You might not think that a book about a game and game-playing would be consistently compelling, but in Bank's capable hands it is. A study of competition, cultural differences, politics and human nature, it stays captivating throughout, managing to combine a good story and excellent story telling with thought- provoking premises. This was the first book by Banks I ever read and easily my favorite still. I've read it at least half a dozen times and it holds up on every re-reading.

Rating: 5 stars
Summary: All in the game
Review: Iain M. Banks seems to be very popular with the nerd crowd. His "Culture Universe" books are stories set in a far future where, for the most part, material worries are a thing of the past, and people are allowed to develop themselves however they want. Taking care of them are various intelligent machines, including giant ships that whole societies live on. This sort of techie stuff is endlessly fascinating, and Banks is very good at creating interesting backdrops. Unfortunately, I find that in many of his books the actual story falls a little flat.

Not so in this book.

In the Culture universe, Jernau Gurgeh is the best living game player. He is also a bit bored. This makes him ideal for being sent on a long trip to a recently discovered society where games are almost synonymous with life. If you win the final game, you become ruler.

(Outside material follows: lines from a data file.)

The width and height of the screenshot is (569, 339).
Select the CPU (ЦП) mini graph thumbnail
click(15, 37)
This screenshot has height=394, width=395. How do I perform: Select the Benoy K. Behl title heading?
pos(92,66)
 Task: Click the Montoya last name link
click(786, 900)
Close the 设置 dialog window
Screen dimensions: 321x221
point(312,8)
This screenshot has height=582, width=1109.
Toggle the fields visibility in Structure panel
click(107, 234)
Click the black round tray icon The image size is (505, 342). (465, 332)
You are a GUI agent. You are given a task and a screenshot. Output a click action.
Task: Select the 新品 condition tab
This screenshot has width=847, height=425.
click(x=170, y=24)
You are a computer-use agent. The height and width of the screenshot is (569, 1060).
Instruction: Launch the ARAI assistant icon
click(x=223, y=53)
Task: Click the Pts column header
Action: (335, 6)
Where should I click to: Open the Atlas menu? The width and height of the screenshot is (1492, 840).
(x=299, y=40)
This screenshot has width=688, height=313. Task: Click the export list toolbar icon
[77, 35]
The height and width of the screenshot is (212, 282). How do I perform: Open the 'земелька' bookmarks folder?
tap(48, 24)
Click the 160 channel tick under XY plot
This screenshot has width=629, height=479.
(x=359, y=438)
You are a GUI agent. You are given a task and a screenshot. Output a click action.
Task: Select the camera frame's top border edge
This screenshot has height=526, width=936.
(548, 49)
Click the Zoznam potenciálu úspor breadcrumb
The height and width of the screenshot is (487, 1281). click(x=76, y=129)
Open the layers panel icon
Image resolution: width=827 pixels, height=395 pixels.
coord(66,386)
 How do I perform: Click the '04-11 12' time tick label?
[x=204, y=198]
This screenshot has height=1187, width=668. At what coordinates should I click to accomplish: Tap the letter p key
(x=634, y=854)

This is an excellent book. There is a lot of "hard SF" in it, but it is also psychologically interesting, as Gurgeh delves into the Azad society and discovers just how much life and game are intertwined.

Rating: 3 stars
Summary: A Galactic Dostojevskijan story
Review: I've most liked the plot and the main carachter,Gurgeh.His moral dilemmas and failings are the most humane, and the setting in the
cruelly depraved Empire of Azad is most compelling.The Culture is a really intriguing concept,and the real game, if you notice that those who are holding the cards aren't exactly the organic beings, can be hard to conjecture, and can be very nasty at the end.Banks' machines have a lot in common whit those of Douglas Adams, only they are "class-conscious" and waspishly witty. They contrast vividly against the almost tragic sense of existentialism of Banks' human personae. The result is peculiarly weird.

Rating: 1 stars
Summary: Poor
Review: I was not surprised when I heard that Banks had written this a long time before Wasp Factory or Consider Phlebas. Compared to some of his later work, it is appalling!

The story meanders at the best of times and it could have easily been shortened for better effect. It is quite obvious that Banks had no idea about "pace" back then. The language is uninspired.

To clarify my meaning - his editor must have been drunk or asleep or both!!!

The most glaring failure of this novel is the inconsistency of idea, plot and characterisation. For example, at the most basic level, how can a character go to "his" house, when supposedly the Culture has no concept of personal property???
Fans of the Culture novels may argue this, stating that this is precisely the negative aspects of the Culture that Banks is illustrating. But somehow I doubt this is true.

Ill-conceived at best. Give it a wide berth.